Java: Best practice/Design pattern for handling NULL cases on variables that SHOULD NEVER be NULL?

Time:09-09

I asked everyone and generally have gotten different responses from everyone.

Now, having a variable that could be NULL in, say, Java, requires to handle that case generally speaking. We can do something like:

if(myVarThatCouldBeNull != null) {
   myVarThatCouldBeNull.getSomeValueFromMyVarThatCouldBeNull();
}

...Such that the getter method is only called when the var has a value (else a Null Pointer Exception (NPE) would be thrown).

My question is, for variable that absolutely should never be NULL, say you have an Attendance application (let's call it API X) that is used to automate taking attendance in school. You could have a Student model/object like such:

public class Student {
   private String firstName;
   private String lastName;
   private String email;
   private Integer id;
}

... Now we could assume or say, that in-order for students to have their attendance "logged", API X reads/consumes the fields/properties of the Student model/object as JSON key/value pairs POST'd from some API (we'll call this API Y). API X then deserializes the request from the API.

Since we already said the id is needed to log attendance, and a core-functionality of API X, it should never be NULL. This can be because, maybe there is a UI webpage with an input form to create the student account, and the id field is a required input field where students enter in their id from their school ID, else they cannot complete registration (no user account is created, thus no data sent to the backend applications, in this case, API X which would consume the request).

My question therefore is - In these cases (the latter), should developers/devs still be null checking the id field? My first thought is that it is redundant, but then again, it's only the developers assumptions that it is not needed. What if there is an edge-case out there that will break the API (API X), that we, the developer/dev is unaware of and because we are relying on our assumptions (and not fully committing to null-checking every variable), we would run into issues later on?
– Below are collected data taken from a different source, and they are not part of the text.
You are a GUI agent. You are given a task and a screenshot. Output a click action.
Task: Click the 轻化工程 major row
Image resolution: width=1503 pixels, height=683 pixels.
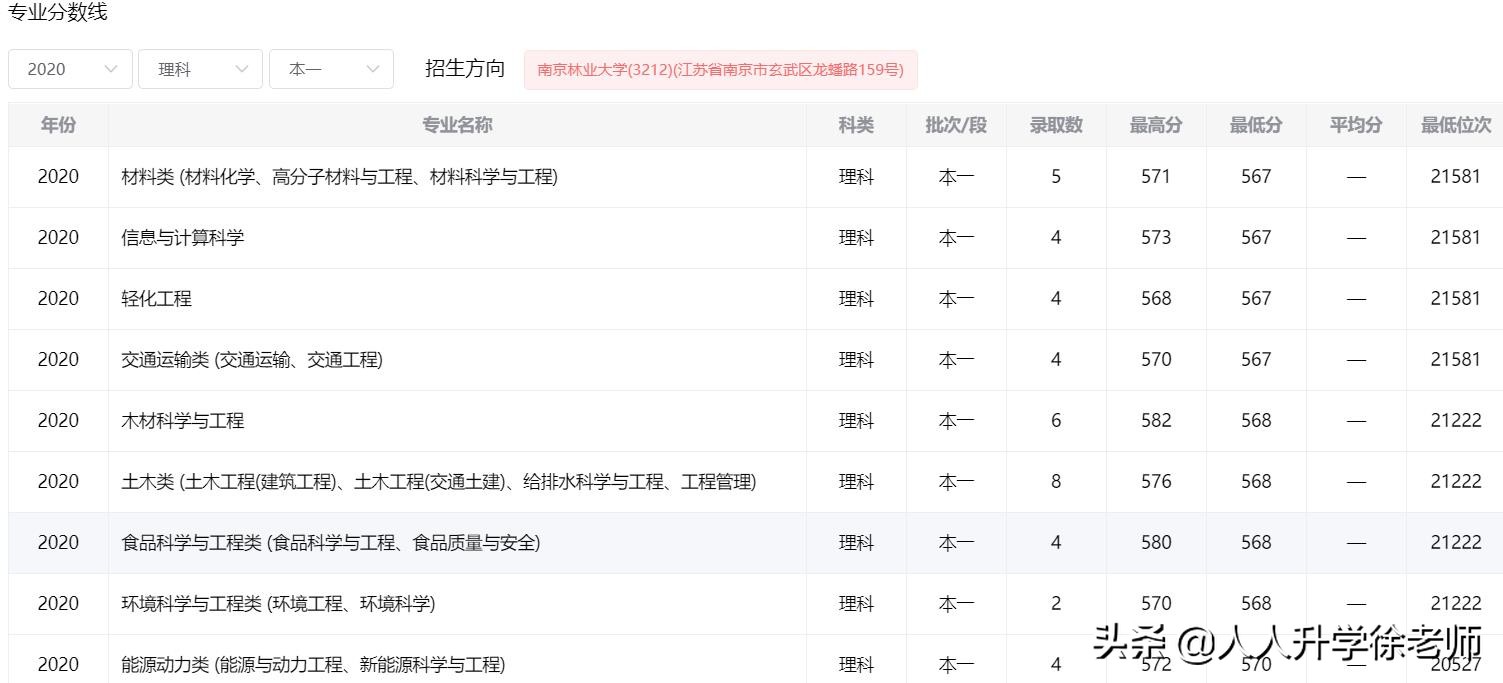(x=156, y=298)
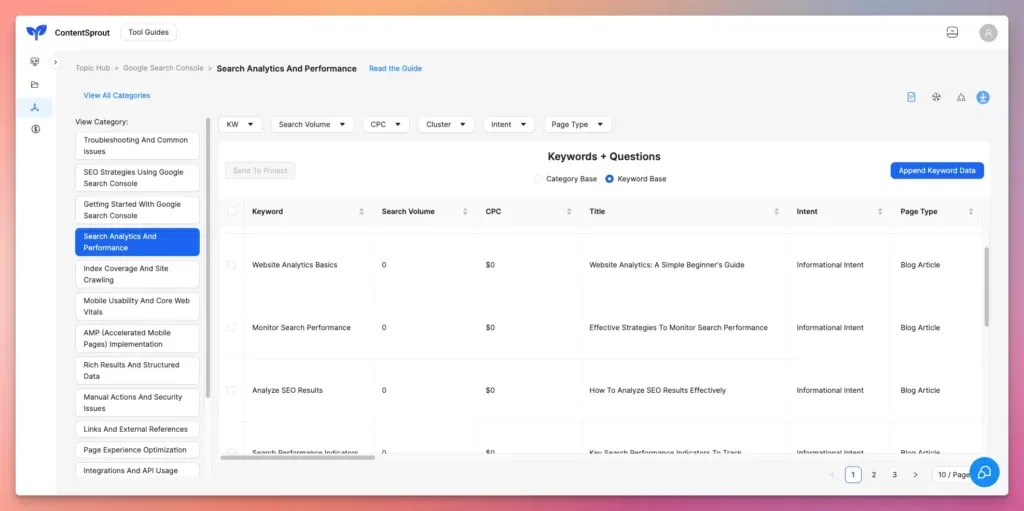
Task: Select Index Coverage And Site Crawling category
Action: click(137, 274)
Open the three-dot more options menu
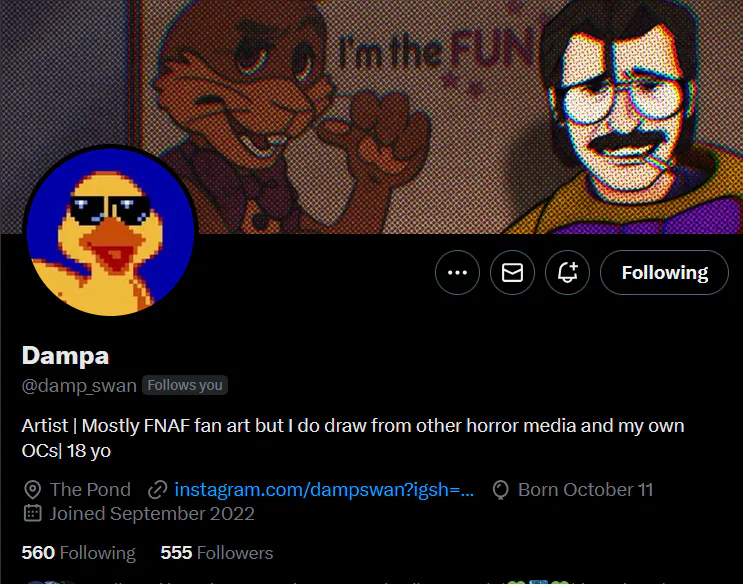The height and width of the screenshot is (584, 743). pyautogui.click(x=458, y=273)
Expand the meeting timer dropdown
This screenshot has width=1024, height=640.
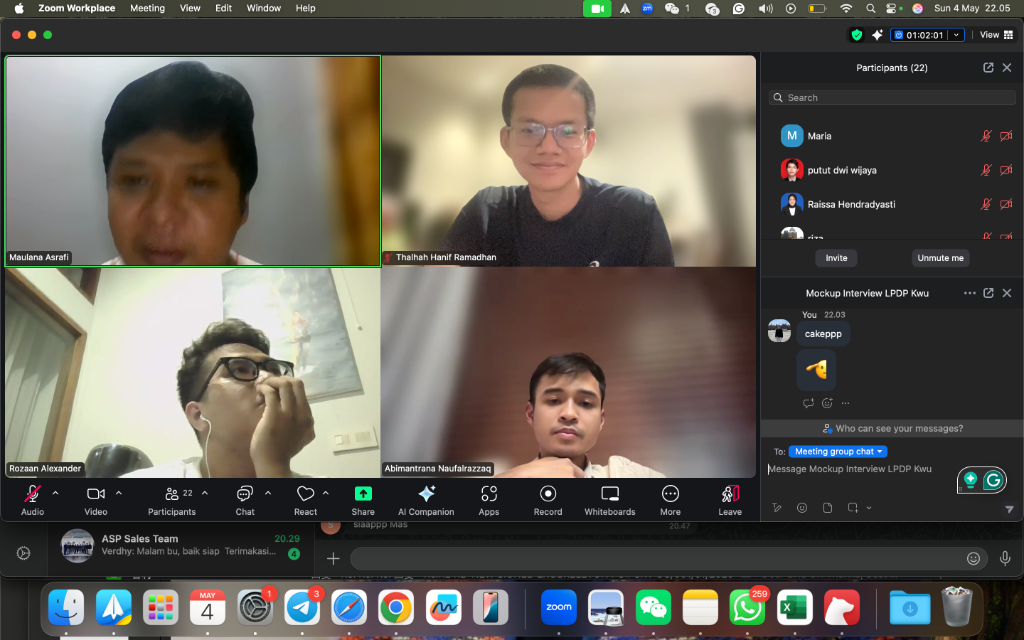click(x=957, y=34)
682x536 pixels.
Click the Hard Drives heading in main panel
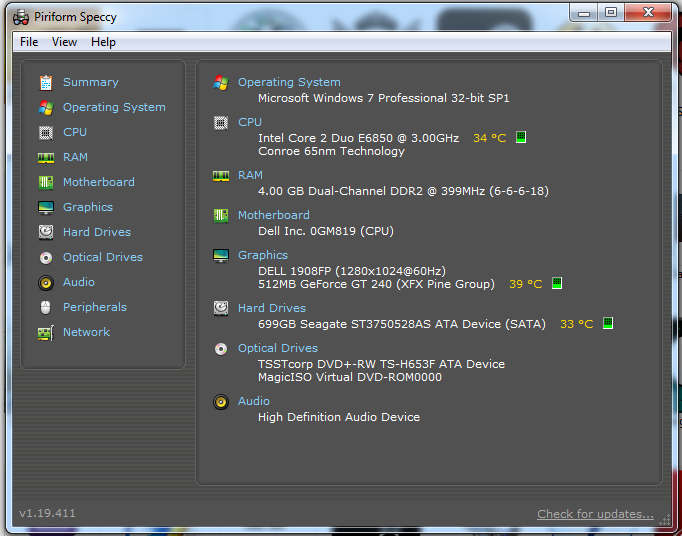[272, 308]
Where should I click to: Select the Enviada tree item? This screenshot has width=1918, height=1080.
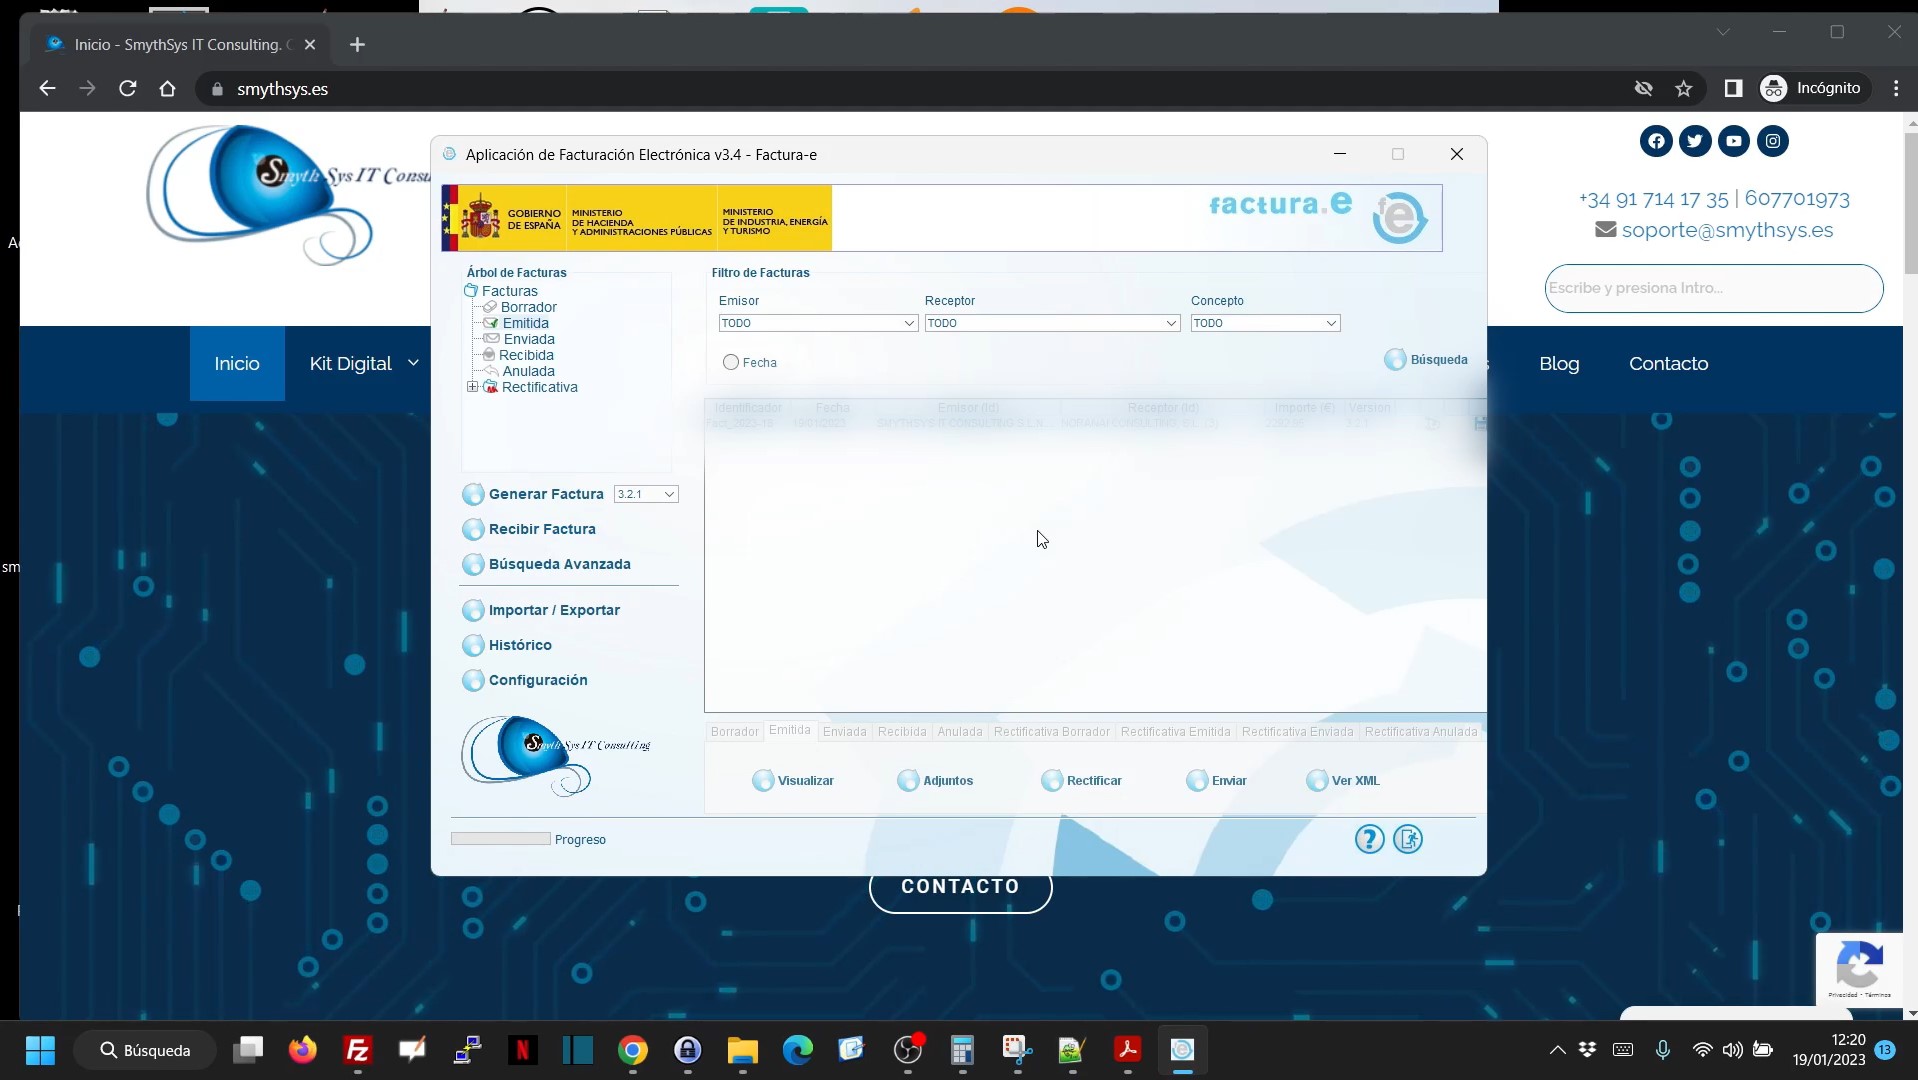tap(528, 340)
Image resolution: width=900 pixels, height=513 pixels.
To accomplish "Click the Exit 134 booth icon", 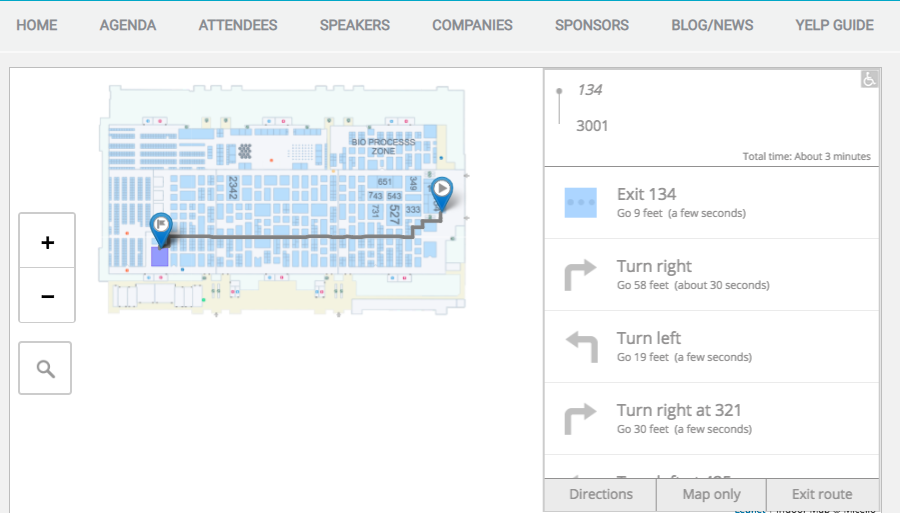I will tap(580, 203).
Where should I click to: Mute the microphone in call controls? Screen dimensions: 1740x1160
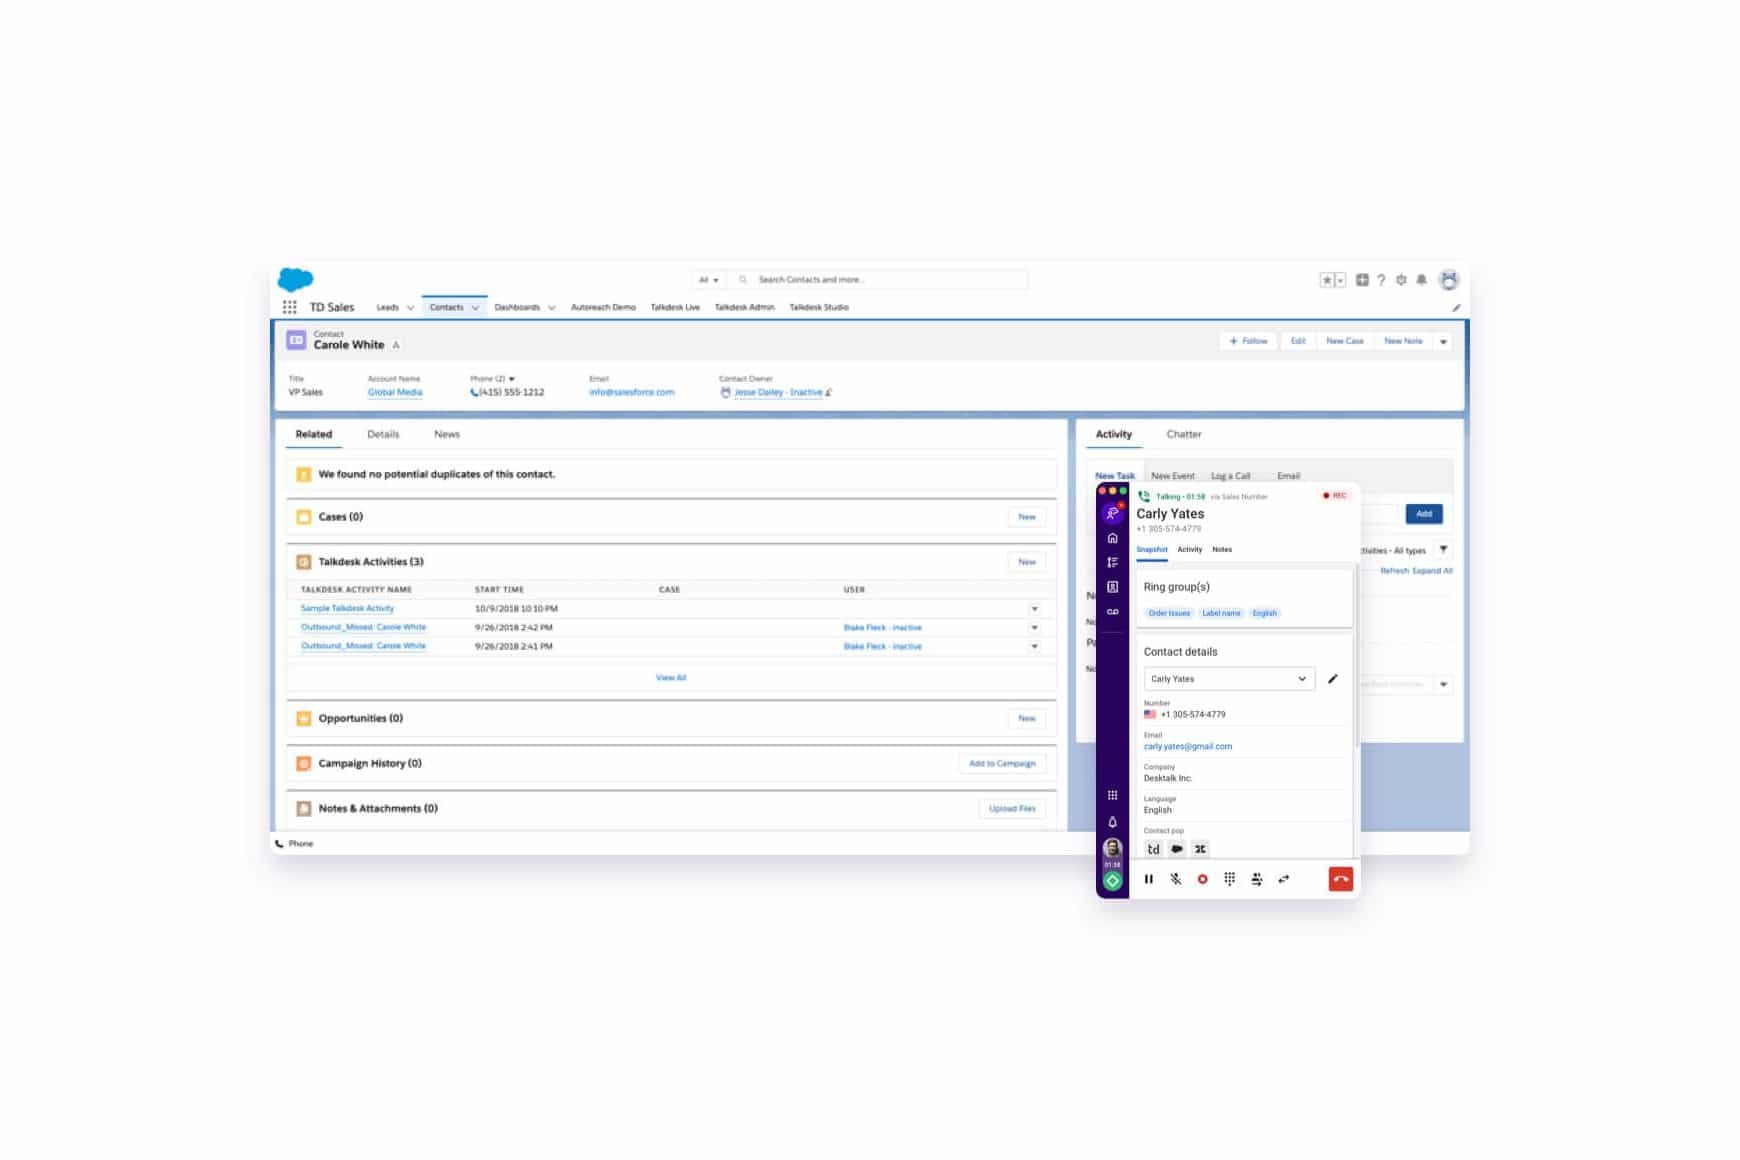click(1175, 879)
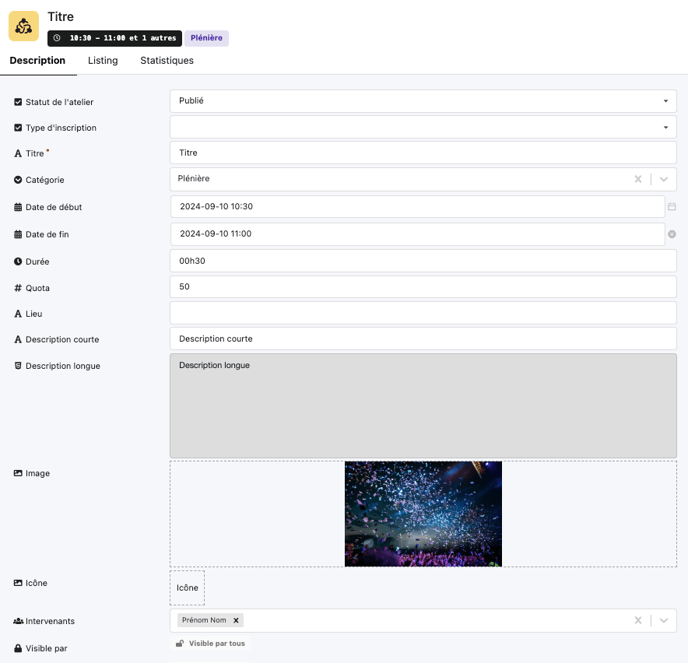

Then again, I could also see (and have seen) a codebase with if(...) wrapper functions for NULL checks as being unnecessarily verbose, and obfuscates the codebase and flow.

If everyone just assumed certain things didn't need null checks, I feel as if no-one would do null checks. But, is it really necessary to wrap variables with conditionals e.g. if-statements, like ones in this example involving an id that is input by a user on a UI input form, and that the student account cannot be created without that id being input at the UI level? (backend systems would consume this later on downstream)?

I potentially overcomplicated this, but I was generally curious, would love to hear everyones responses

CodePudding user response:

you cannot trust data sent from user, never

usually you have multiple layers in application:

  1. controller which is actually accepts user input and should perform validation, including all null/not null checks
  2. internal class which actually performs some work - this one can rely on upper level to supply valid data and thus omit validation

CodePudding user response:

All client-facing API (the same is valid for libraries if they have restrictions on incoming data/setup/etc.) should perform validation on incoming data (even if the client is actually another service in your system in case of distributed ones). What is absolutely evident for your can be not that clear/evident to another user/developer even if we discard malicious intentions.

After the incoming data was validated though - it depends on how your application is written and structured, but there you can lax the checks, at least to some extent (i.e. usually there is less sense to revalidate already validated data).